Bei der Europawahl im Mai 2019 waren die Grünen mit einem Anteil von 14,1 Prozent aller Wahlberechtigten zweitstärkste politische Kraft vor der SPD mit 11,7 Prozent. Doch bei der Kommunalwahl sank der Anteil der Grünen um 28 Prozent auf nur noch 10,2 Prozent. Damit sind die Grünen trotz eines deutlichen Stimmengewinns im Vergleich zur Bundestagswahl 2017, als sie von 5,7 Prozent der Wahlberechtigten gewählt wurden (ein Plus von 79 Prozent) noch keine in allen Schichten der Bevölkerung verankerte Volkspartei. Sie bleiben auch in Nordrhein-Westfalen eine Partei der höheren, in den urbanen Metropolen wohnenden Bildungsschichten.

FDP, Linke und AfD ohne lokale Wählerbasis

Die FDP und die Linke waren auch in der Vergangenheit auf lokaler Ebene in nur geringem Maße in der Wählerschaft verankert. Mehr Stimmen als bei Wahlen vor Ort erhielten sie je nach politischer Großwetterlage bei Landtags- beziehungsweise Bundestagswahlen. Entsprechend büßte die FDP bei der Kommunalwahl 71, die Linke 64 Prozent ihrer Wähler von 2017 ein.
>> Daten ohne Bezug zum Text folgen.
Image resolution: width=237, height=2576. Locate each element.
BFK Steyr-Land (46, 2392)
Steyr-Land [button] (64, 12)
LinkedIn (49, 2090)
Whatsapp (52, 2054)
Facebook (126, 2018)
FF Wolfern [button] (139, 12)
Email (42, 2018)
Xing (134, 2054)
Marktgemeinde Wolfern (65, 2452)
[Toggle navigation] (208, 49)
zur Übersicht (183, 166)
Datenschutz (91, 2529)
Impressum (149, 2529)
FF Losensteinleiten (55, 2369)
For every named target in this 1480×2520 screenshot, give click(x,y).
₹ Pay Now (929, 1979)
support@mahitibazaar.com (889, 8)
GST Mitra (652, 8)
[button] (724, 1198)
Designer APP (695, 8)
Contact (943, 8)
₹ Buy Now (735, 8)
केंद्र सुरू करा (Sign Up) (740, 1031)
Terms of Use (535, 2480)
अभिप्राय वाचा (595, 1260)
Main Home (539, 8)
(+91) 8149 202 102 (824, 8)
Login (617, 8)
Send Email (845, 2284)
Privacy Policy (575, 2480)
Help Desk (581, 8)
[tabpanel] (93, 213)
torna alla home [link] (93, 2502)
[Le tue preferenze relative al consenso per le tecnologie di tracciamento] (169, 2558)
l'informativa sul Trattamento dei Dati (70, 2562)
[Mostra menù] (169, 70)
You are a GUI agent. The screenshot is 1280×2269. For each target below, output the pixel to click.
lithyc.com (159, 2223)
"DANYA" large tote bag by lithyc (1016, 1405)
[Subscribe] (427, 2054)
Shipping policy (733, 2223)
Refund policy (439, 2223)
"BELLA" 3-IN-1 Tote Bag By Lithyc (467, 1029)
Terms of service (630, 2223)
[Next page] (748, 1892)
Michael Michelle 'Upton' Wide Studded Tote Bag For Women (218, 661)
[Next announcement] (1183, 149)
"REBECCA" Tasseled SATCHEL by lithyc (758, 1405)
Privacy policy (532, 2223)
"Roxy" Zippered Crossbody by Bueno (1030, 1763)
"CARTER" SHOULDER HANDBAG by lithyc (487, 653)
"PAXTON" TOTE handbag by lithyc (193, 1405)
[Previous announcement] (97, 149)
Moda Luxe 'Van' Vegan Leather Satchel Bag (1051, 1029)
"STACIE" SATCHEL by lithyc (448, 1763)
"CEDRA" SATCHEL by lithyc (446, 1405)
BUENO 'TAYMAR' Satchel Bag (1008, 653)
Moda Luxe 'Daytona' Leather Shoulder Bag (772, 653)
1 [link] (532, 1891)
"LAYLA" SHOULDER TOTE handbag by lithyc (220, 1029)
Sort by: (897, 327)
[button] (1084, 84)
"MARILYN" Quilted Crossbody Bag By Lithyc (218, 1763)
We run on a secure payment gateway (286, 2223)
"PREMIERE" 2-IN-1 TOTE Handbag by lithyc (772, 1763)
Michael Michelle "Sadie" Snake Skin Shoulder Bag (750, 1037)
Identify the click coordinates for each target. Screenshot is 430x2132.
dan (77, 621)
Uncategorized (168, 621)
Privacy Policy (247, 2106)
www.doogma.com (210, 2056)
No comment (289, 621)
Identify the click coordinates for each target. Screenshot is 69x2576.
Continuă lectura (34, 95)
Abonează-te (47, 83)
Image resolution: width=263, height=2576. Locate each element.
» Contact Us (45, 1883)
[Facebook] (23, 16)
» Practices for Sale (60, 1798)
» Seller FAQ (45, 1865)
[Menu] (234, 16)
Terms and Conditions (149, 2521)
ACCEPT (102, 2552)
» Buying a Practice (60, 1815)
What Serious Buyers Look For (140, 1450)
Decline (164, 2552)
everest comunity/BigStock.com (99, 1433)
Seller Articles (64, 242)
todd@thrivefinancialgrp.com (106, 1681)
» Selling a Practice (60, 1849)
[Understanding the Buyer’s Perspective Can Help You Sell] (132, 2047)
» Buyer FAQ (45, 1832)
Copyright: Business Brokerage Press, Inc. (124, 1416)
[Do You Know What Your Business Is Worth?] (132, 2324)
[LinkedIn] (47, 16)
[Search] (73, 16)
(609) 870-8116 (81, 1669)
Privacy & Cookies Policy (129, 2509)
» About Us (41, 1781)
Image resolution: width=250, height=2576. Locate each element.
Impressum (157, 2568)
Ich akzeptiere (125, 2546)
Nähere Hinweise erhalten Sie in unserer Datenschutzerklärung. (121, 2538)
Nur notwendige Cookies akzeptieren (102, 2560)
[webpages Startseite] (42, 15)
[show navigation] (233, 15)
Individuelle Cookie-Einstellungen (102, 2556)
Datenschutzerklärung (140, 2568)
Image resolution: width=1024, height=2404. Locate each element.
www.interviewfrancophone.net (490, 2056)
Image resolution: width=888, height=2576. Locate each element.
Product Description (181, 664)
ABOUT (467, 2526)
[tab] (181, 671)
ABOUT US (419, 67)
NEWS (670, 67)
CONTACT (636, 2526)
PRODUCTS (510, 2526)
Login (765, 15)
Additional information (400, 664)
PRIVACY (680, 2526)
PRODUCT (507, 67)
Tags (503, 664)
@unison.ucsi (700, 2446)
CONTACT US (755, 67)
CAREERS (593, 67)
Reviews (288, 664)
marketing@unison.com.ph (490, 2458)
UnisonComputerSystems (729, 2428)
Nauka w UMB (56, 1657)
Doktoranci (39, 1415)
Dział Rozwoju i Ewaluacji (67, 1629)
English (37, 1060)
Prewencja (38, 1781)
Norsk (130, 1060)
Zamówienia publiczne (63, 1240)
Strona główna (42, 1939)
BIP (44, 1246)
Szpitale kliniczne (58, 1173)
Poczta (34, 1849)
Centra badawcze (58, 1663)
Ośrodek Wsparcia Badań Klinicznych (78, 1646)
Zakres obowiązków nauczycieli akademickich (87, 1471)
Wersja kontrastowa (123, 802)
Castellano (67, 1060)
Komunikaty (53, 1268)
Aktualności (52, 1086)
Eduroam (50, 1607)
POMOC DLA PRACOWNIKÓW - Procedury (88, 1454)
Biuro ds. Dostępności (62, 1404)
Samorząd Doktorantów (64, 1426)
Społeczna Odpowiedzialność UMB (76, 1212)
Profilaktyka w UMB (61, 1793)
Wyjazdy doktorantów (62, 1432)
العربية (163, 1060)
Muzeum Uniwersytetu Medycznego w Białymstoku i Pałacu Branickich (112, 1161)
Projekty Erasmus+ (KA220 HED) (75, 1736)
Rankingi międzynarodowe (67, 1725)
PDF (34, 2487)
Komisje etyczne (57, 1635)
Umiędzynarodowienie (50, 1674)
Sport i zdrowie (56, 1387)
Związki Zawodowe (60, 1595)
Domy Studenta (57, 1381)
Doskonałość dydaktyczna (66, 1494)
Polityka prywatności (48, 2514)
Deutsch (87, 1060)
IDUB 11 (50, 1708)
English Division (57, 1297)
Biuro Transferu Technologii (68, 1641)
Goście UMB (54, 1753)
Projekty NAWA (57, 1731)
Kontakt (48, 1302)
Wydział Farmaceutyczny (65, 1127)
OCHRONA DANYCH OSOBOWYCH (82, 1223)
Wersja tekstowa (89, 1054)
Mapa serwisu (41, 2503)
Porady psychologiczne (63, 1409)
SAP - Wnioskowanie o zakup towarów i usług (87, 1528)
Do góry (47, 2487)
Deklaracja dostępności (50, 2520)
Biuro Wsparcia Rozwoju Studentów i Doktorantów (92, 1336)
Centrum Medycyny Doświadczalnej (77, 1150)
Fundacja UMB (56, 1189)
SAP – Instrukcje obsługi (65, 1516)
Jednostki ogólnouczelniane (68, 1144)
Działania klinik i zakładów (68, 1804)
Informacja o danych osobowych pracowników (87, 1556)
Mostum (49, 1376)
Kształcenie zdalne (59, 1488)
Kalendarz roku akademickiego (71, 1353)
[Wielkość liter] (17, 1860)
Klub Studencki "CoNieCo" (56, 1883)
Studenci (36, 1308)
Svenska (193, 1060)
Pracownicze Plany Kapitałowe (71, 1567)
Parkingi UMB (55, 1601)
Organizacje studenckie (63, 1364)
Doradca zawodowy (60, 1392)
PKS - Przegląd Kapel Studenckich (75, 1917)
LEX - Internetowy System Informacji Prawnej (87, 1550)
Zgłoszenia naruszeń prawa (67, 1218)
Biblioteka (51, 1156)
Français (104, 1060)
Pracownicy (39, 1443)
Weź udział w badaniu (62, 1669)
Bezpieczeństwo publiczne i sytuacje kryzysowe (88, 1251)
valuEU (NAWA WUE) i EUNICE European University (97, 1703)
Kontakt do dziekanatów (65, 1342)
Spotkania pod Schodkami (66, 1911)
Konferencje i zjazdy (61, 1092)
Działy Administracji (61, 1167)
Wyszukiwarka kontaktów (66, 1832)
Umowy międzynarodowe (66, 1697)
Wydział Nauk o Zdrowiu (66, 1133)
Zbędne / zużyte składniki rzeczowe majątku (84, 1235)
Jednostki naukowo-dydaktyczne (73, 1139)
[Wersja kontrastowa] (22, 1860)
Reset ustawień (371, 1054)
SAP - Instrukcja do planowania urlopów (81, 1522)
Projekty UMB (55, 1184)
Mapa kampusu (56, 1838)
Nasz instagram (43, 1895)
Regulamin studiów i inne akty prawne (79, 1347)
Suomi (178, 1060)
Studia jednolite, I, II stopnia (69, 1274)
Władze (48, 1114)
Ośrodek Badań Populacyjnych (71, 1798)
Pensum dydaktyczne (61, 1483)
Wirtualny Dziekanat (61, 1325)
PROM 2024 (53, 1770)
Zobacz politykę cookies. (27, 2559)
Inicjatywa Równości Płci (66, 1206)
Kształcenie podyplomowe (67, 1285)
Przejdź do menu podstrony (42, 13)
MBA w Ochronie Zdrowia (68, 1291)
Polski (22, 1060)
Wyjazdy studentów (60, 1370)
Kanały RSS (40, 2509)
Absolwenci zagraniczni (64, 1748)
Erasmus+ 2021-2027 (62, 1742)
Noch größer war der Wählerschwund bei der AfD. Sie erhielt bei der Kommunalwahl 80 Prozent weniger Stimmen als bei der Bundestagswahl 2017. Und auch im Vergleich zur Europawahl 2019 konnte die AfD nur noch die Hälfte ihrer damaligen Wähler bei der Kommunalwahl wieder zur Stimmabgabe bewegen. So wie bei allen anderen Wahlen seit 2017 konnte die AfD auch an Rhein und Ruhr ihr 2017 erreichtes Wählerpotential auch nicht annähernd wieder ausschöpfen.

Manfred Güllner ist Soziologe, Sozialpsychologe und Betriebswirt. Der 78-Jährige ist Gründer und Geschäftsführer des Forsa-Instituts.